▶ [Description of the task]: Everything from the line holding "540x452 pixels. At" to the end of the listing below should be copied exactly, line for line, minus the pictures.

▶ [Exercise materials]:
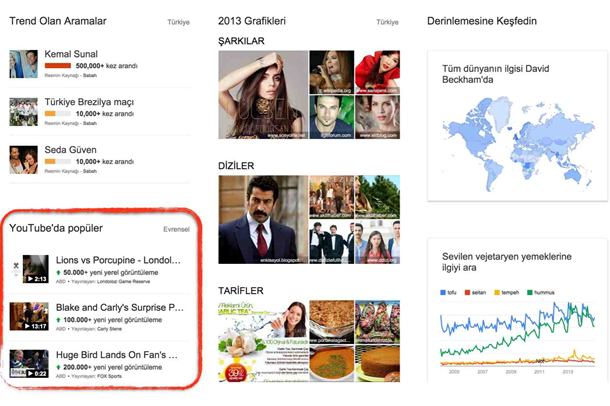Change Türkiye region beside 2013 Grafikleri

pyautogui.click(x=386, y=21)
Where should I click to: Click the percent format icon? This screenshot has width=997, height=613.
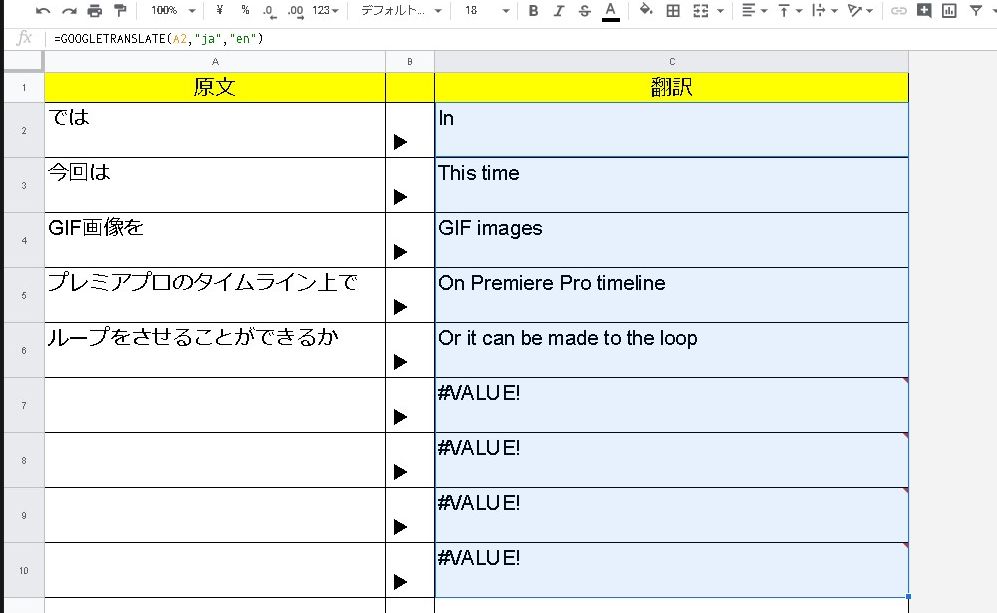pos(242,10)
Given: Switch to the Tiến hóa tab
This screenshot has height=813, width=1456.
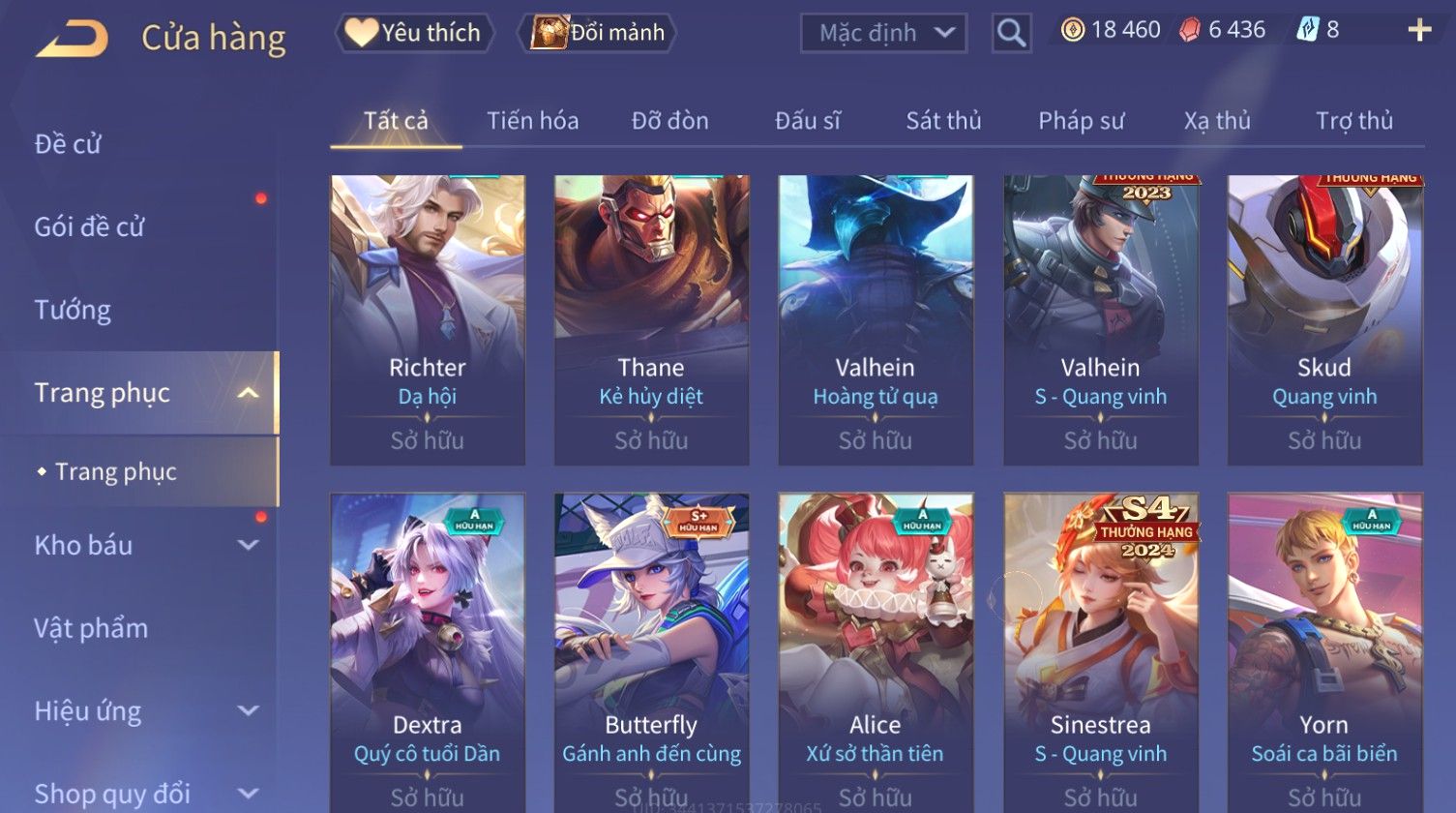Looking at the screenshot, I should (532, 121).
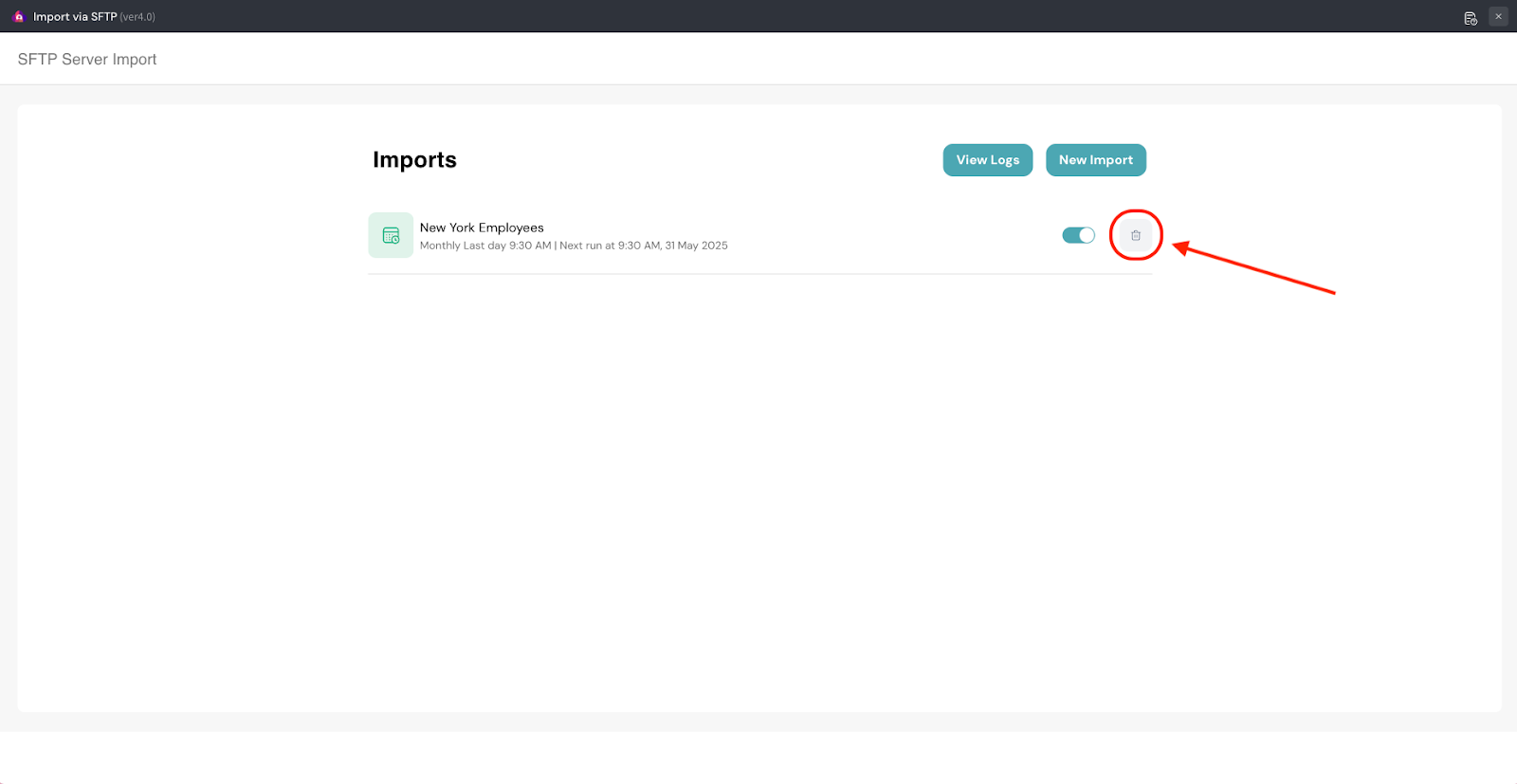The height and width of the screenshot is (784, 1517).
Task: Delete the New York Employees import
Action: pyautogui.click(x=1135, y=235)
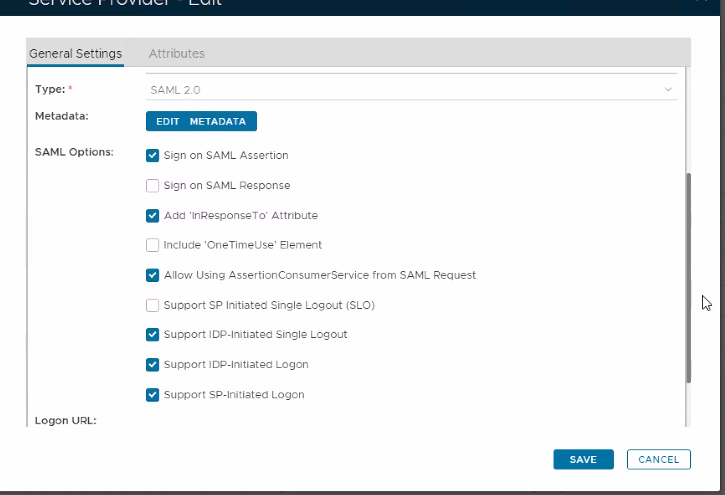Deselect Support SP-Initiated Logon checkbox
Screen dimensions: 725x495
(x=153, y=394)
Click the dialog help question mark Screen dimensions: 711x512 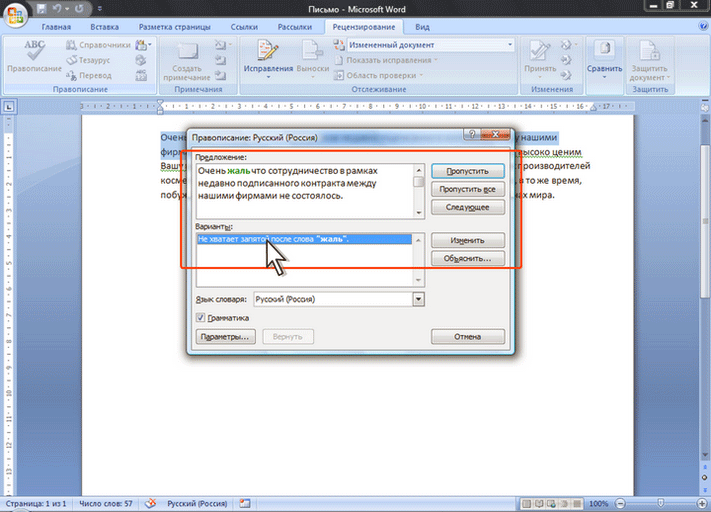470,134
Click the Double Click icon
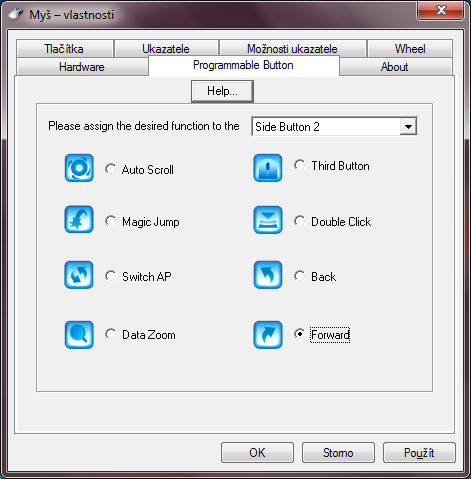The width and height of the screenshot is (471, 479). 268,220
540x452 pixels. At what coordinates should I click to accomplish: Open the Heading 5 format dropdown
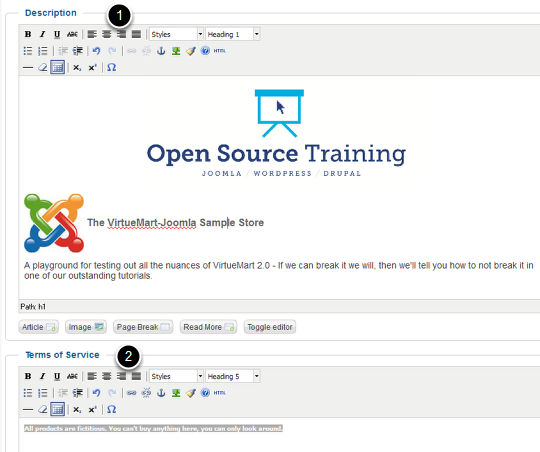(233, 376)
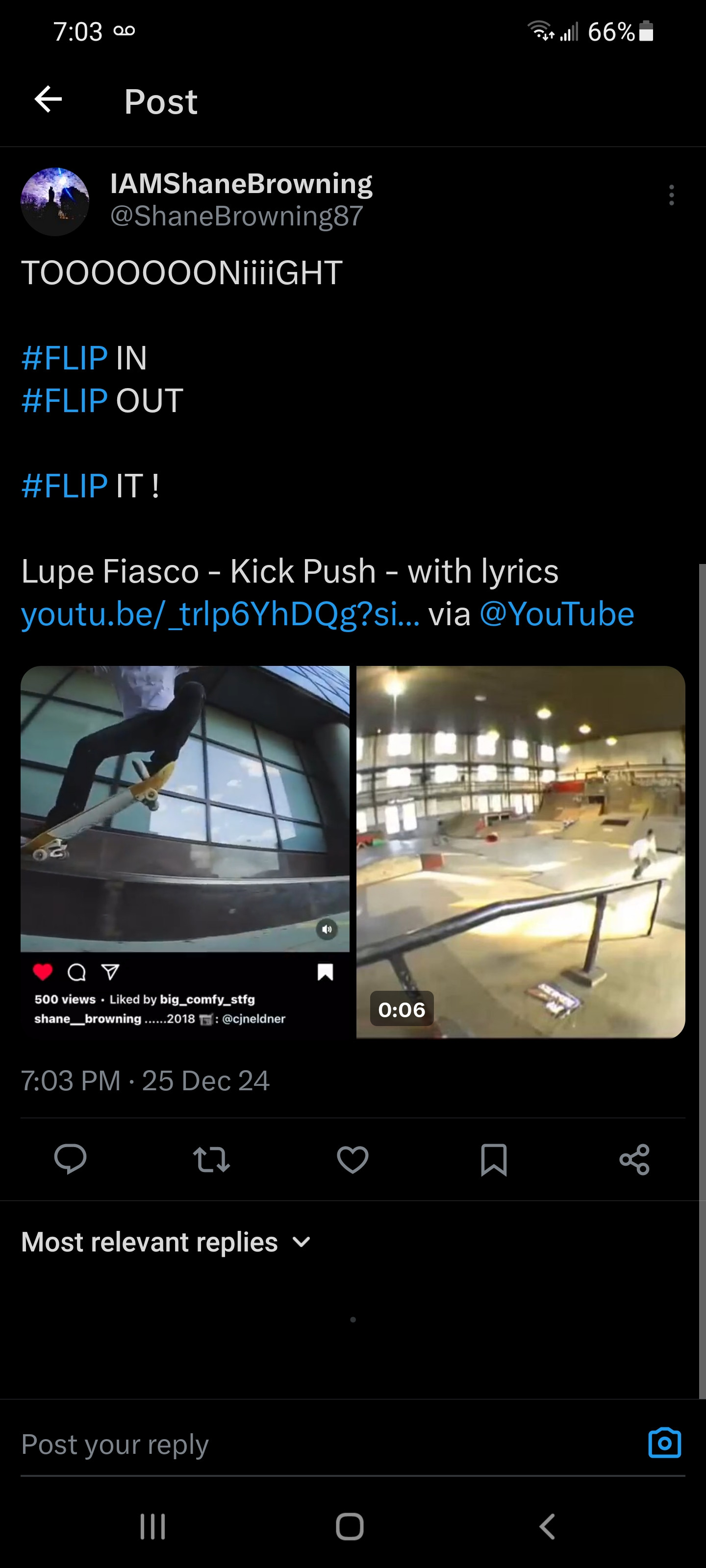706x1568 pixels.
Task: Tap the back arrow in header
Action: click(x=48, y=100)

▶ [Written answer]:
540x452 pixels. At what coordinates should I click to accomplish: Open the Heading 5 format dropdown
(233, 376)
706x1568 pixels.
Task: Tap the back arrow in header
Action: click(x=48, y=100)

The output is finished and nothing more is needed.